-- Task item --
In the data below, find every line with the word "computer" and copy it out.

***

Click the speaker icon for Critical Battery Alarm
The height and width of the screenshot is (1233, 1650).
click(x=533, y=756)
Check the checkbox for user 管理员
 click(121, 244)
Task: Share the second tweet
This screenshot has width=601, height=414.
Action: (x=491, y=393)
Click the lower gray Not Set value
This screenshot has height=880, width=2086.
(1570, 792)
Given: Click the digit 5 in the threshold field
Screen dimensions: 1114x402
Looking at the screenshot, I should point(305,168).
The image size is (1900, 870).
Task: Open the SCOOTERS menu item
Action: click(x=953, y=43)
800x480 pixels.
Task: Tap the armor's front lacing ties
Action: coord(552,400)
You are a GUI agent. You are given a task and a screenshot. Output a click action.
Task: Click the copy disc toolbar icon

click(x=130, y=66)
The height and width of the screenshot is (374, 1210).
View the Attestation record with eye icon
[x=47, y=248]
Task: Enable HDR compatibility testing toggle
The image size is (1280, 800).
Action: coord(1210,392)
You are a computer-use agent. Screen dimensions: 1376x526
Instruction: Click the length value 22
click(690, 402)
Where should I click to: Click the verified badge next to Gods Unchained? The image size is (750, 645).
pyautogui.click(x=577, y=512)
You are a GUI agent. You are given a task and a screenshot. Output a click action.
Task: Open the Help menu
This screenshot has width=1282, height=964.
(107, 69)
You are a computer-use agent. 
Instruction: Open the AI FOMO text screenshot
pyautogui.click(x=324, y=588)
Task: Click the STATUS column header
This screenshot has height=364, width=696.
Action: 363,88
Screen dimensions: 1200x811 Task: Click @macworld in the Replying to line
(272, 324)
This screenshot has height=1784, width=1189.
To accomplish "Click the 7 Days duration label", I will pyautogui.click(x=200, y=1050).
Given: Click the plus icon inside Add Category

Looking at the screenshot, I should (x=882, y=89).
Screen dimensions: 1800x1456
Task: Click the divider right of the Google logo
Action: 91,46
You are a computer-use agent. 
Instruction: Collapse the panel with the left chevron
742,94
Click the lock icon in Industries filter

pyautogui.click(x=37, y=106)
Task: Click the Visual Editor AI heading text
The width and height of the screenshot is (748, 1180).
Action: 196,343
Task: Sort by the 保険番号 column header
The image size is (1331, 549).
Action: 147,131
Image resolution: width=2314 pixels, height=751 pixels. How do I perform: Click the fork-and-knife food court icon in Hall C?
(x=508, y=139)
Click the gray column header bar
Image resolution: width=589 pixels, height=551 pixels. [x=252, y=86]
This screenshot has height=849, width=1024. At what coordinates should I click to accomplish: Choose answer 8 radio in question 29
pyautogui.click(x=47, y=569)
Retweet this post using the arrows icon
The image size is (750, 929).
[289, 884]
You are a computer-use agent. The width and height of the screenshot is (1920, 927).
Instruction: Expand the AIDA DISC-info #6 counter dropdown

***

-- The completed task --
You are a computer-use agent. Screen dimensions: 1376x526
You are a computer-use agent. 
You are a computer-use agent. 
You are a computer-use agent. The width and height of the screenshot is (1920, 927).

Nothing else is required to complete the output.